The Art of Walt Disney
by Christopher Finch
Abrams, 458, 763 illus., 351 plates pp., $45.00
“a…mouse came over with…the Conqueror.”
—Alice in Wonderland
“Visitors from the real world,” the Disney World receptionists say, and “real world” is a term of reference in Christopher Finch’s seven-pound book. But since Walt Disney World is a part of Florida, reality is hardly the issue. The Disney complex is simply another, albeit the ne plus ultra, Sunshine State resort. Peter Blake, who contributes a chapter on Disneyland and WDW, rates the hotel and motel architecture of the latter “considerably above Miami Beach standards.” (That is a recommendation?) No doubt, too, WDW is not only technologically newer but also physically and morally cleaner than other, amusement parks. Yet its outward aspect is no more incongruous in the Florida setting than are the derelict structures of World’s Fairs along the traffic-jammed expressway to the New York airports.

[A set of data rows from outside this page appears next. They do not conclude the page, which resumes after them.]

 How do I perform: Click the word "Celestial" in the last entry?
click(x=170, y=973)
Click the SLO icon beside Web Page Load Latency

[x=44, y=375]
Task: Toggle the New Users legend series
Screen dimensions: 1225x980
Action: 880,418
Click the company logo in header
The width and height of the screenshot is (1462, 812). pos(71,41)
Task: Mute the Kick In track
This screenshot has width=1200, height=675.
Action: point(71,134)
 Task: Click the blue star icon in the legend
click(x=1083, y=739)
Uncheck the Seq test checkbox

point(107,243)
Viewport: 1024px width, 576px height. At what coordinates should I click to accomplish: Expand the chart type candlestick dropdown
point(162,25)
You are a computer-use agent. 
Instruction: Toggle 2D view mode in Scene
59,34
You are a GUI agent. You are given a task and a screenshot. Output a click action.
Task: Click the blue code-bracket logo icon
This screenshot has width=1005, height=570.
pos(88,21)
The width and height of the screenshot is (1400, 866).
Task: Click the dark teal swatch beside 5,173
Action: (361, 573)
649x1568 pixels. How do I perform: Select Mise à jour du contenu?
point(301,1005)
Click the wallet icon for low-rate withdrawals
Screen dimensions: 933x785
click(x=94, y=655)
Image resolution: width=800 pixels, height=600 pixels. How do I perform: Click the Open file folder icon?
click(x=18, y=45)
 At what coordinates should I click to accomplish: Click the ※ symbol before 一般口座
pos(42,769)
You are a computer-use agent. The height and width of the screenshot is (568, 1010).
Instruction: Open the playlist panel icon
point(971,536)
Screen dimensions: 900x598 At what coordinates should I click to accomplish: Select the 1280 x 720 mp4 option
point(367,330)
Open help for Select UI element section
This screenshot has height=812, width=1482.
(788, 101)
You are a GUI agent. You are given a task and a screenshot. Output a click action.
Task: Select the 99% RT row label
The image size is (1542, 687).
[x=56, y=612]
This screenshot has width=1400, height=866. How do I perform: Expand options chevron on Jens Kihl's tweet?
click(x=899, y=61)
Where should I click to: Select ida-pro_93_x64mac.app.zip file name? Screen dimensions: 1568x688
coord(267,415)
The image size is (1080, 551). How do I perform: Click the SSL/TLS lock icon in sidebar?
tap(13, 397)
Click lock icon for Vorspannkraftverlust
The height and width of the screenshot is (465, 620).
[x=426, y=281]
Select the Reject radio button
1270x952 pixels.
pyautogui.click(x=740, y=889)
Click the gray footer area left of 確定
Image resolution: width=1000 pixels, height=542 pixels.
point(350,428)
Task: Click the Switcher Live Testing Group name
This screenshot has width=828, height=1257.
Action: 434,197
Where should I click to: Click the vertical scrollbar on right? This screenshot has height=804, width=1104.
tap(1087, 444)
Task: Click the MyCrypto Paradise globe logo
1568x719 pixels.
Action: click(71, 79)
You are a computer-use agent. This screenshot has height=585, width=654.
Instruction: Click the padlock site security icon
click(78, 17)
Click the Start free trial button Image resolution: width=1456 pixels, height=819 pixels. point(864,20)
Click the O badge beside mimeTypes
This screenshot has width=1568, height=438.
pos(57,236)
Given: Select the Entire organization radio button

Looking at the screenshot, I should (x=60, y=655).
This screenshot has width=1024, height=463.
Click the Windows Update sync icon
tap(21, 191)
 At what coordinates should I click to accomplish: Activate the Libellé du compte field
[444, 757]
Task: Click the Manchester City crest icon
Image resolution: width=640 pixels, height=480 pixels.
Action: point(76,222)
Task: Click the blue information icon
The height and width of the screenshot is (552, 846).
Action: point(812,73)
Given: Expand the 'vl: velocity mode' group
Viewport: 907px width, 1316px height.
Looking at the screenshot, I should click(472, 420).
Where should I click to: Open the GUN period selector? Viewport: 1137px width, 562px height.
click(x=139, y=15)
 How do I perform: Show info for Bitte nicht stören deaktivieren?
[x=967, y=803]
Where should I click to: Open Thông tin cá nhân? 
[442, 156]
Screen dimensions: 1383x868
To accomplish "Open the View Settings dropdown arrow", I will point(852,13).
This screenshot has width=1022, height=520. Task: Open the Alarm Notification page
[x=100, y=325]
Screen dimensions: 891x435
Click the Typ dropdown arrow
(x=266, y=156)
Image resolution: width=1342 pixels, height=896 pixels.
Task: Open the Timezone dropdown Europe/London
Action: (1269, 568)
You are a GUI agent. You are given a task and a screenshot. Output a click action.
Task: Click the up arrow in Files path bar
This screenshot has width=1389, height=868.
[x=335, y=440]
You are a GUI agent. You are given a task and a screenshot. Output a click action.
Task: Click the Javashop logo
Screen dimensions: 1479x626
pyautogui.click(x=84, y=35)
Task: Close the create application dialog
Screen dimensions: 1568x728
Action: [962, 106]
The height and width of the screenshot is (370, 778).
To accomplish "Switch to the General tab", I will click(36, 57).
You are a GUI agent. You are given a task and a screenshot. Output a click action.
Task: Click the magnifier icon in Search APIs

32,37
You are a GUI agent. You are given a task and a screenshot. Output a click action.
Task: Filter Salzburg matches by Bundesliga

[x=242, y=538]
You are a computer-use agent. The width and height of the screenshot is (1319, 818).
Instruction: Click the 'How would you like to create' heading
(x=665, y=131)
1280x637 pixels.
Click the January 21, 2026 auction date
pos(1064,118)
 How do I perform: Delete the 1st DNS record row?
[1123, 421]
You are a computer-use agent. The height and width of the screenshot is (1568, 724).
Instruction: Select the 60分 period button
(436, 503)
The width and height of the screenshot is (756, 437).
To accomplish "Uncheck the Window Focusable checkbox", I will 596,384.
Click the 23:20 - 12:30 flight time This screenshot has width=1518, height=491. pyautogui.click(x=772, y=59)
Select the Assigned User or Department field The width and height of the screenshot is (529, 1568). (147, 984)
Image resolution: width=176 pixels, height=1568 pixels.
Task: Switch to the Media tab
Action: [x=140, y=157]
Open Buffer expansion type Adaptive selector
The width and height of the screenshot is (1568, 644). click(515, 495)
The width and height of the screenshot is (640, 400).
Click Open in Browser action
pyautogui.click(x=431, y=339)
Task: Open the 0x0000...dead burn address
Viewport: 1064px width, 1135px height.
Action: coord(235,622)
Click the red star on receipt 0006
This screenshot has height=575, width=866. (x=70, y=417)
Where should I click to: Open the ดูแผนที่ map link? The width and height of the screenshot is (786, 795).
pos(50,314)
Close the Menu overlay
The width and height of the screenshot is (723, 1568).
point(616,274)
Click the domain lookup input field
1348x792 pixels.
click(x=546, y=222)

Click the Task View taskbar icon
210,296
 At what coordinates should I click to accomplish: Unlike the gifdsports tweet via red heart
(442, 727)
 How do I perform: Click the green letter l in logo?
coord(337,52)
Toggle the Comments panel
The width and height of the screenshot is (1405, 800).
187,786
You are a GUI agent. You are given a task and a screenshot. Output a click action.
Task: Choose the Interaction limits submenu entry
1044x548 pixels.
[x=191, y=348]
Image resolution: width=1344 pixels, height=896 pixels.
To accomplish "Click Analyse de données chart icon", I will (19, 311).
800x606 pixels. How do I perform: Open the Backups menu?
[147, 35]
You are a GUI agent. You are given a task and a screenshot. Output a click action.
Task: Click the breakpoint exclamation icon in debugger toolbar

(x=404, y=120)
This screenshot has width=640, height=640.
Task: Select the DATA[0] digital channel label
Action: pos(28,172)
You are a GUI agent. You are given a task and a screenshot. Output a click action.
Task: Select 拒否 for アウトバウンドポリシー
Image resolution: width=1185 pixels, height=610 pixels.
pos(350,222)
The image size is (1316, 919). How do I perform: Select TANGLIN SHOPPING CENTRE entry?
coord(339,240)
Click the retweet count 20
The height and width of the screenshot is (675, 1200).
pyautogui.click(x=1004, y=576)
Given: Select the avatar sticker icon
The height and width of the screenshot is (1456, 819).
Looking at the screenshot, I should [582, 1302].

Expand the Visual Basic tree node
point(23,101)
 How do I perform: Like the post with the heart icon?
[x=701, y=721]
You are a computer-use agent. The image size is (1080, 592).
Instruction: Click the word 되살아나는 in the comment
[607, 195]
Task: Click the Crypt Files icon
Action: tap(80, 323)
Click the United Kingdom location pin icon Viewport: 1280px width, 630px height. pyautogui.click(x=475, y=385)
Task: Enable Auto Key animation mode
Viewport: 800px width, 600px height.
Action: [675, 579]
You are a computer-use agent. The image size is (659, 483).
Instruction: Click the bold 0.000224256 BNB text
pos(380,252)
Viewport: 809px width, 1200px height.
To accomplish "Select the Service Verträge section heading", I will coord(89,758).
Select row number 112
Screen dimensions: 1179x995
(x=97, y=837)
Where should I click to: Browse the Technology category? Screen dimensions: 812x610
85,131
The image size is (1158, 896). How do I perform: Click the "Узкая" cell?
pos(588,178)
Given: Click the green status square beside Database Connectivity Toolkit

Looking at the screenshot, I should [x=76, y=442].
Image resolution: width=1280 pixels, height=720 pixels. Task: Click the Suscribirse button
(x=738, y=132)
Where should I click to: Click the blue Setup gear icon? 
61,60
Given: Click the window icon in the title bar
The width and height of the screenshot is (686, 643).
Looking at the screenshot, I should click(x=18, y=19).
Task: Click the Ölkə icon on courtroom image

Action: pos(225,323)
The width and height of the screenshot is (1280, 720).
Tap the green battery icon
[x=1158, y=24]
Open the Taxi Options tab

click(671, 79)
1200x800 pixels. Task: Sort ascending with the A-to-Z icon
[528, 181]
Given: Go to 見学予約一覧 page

What is more, the interior of WDW is primarily a shopping center, the outstanding “magicians” in the Magic Kingdom including such familiar entertainers as Gulf Oil, Goodyear, Eastern Airlines. (“One purpose of WDW is to make money,” Blake writers, as if he were revealing a well-kept secret.) As for Fantasyland and Tomorrowland, these hold few surprises for a nation accustomed to stylistic agglomerations of the spuriously old and the sterile modern, and to stultifying model communities of the past and future. In short, the borders of the real world, as distinguished from those on maps of the Disney enclave, may well have been crossed by society as a whole and some time ago. And vis à vis this general schizophrenia, WDW is remarkable mainly as an attempt to establish an isolation ward.
The truth of Marx’s argument, that the economic life of capitalism is responsible for the secularization of society, could hardly be more blatantly evident than it is in parts of Florida. Not that this state has a corner on the theory that the greatest public good derives from the greatest private selfishness, but the attempt to prove it is certainly more concentrated and apparent here. Wherever market value is both the determinant and the criterion, indifference to aesthetic quality is inevitable, to say nothing of the disappearance of spiritual content and the alienation of the individual.
And what about the spiritual and cultural life in this materialist Eden? Surely the utter vacuity of both is without precedent in human experience. Regardless of the claims of the going religions on Man’s Immortal Soul, it is the body that counts, and dead or alive. Yet by whatever name, death is unmentionable, which could hardly be the case in a gnostic civilization, and which is all the more hypocritical in this one since mortality has created some of its liveliest industries.
Ante-bellum Greek-revivalist funeral homes (making a point about “gone with the wind”?) are everywhere, their pillared porches flooded with realistically cyanotic light. And, not surprisingly, these and other death-related businesses—of which the latest is the Audio-Visual Memorial, a substitute resurrection via sound film (“This Was Your Life …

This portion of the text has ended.